Richards joined Allina 15 years earlier after she, her husband, Anthony, and their then-2-year- old daughter, Emma, left Australia. After retaking certification exams, she was hired as a critical care clinical nurse specialist at an Allina hospital. Within months, she was elevated to manager.

“I’ve always been willing to step into new roles that initially make you uncomfortable, in order to continue to learn and grow,’’ Richards said. She was drawn to HHC by our commitment to innovation and the challenge of elevating the importance of nurses in our organization.

Among parallels between Allina and HHC, she said, is a culture of continuous improvement, which we call Lean.

She recalled an Allina hospitals grappling with a backlog of psychiatric patients in its Emergency Department (ED). To address the problem, psychiatrists, ED physicians, directors, nurses and others participated in a process improvement meeting similar to our Kaizen. They developed a solution, which spread organically to other hospitals as leaders involved in the process adopted the standard work, creating a more uniform patient experience.

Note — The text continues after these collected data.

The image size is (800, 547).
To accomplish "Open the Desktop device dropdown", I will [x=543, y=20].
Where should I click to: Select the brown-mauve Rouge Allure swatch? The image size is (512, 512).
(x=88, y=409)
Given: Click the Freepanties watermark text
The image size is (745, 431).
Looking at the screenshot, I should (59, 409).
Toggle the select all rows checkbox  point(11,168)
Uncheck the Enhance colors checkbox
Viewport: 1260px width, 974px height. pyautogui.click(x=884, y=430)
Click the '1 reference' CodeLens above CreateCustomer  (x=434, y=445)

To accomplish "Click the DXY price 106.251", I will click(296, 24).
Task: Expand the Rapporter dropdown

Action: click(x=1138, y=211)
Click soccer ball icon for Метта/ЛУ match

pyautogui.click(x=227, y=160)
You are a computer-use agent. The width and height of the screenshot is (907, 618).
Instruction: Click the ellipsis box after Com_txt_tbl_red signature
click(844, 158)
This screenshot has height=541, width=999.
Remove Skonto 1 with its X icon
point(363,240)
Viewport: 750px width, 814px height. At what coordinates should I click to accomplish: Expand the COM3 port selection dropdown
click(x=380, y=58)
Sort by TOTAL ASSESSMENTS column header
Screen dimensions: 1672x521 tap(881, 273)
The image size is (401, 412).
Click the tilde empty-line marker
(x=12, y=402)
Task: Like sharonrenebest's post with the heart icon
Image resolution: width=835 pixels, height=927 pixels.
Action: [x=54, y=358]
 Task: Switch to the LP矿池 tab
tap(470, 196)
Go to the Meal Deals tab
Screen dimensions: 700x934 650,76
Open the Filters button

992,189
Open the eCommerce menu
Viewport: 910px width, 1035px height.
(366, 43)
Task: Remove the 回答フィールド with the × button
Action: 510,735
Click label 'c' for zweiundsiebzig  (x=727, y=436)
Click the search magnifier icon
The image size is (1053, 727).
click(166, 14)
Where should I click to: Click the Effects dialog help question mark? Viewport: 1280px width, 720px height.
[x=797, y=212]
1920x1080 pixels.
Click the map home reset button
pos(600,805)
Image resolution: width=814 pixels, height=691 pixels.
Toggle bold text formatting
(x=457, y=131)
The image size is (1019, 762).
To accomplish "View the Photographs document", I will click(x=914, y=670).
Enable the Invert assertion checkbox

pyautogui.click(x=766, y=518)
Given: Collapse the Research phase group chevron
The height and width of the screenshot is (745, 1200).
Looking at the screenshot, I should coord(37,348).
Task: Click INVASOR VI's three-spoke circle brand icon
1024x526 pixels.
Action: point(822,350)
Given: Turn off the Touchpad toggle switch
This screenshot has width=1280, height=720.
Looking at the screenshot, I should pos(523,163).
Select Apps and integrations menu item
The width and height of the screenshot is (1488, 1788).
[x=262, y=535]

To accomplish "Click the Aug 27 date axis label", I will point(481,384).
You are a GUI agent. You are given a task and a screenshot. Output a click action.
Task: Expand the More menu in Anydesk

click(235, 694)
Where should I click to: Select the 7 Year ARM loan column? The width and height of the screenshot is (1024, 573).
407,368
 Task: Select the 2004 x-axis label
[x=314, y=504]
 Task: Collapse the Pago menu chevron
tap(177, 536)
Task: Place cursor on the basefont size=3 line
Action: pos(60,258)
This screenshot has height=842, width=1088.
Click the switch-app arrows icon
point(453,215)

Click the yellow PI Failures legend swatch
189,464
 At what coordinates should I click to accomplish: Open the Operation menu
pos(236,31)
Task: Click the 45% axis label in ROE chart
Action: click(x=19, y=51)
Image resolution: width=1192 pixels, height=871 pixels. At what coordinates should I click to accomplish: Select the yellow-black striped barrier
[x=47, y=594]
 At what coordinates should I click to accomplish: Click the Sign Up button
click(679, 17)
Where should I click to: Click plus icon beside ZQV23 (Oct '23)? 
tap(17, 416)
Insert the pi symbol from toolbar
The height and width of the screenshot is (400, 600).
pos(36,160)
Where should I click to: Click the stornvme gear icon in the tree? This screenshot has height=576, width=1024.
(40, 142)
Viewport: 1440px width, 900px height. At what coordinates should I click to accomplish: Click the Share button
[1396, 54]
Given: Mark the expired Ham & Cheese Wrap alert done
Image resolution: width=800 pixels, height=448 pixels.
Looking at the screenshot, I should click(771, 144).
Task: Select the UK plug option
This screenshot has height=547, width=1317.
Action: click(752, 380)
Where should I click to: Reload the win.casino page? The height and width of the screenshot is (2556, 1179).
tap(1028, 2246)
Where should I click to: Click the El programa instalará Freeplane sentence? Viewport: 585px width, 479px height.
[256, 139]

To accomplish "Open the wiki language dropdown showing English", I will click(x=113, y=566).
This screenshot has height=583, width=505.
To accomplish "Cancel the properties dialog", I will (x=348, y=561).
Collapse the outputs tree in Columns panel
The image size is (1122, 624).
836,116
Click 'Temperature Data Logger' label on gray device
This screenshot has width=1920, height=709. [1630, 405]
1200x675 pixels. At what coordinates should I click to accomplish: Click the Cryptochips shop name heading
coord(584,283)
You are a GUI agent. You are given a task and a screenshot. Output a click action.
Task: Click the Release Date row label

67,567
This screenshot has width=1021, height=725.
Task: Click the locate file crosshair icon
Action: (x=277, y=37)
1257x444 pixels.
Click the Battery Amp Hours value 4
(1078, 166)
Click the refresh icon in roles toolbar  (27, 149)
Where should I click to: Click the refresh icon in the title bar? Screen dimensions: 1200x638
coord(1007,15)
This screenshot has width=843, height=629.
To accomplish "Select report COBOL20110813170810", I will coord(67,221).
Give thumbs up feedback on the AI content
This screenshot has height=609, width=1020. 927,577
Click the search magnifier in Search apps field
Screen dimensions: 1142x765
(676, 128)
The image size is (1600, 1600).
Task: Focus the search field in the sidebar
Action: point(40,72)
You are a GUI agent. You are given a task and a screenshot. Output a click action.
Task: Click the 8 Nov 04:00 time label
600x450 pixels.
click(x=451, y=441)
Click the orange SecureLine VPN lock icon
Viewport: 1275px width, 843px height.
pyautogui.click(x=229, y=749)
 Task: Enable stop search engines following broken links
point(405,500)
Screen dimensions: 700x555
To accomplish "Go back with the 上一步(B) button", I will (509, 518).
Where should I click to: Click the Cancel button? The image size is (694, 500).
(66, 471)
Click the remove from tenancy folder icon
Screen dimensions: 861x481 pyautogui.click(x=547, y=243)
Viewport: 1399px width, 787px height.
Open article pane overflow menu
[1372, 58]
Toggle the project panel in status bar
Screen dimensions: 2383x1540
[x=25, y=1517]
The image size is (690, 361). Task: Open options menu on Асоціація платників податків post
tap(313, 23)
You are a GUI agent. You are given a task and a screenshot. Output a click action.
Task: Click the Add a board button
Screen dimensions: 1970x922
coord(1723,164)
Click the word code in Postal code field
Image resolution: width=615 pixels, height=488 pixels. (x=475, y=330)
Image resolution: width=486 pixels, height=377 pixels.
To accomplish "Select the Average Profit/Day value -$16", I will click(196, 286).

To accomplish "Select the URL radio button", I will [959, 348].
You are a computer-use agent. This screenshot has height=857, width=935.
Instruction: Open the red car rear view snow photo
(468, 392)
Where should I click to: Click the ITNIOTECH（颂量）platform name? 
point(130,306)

Richards said that’s how she envisions spreading best practices across HHC.

“You’re trying to create a best practice to improve the quality of care we provide to patients, so why should it be different at Hartford Hospital than it is at HOCC?’’ she asked.

When not thinking about improving patient outcomes, Richards enjoys traveling with her family, which includes 13-year-old George. Her husband, a corporate executive, traded his suit for a clerical collar in Minnesota as an ordained Christian minister. Much of their travel involves mission work, including running summer camps where Russian orphans learn life skills and that someone cares about them.

Richard also continues to challenge herself to make a difference.

“I want to make sure in my lifetime I make the biggest impact I can on not only patients, but on the nursing profession,” she said.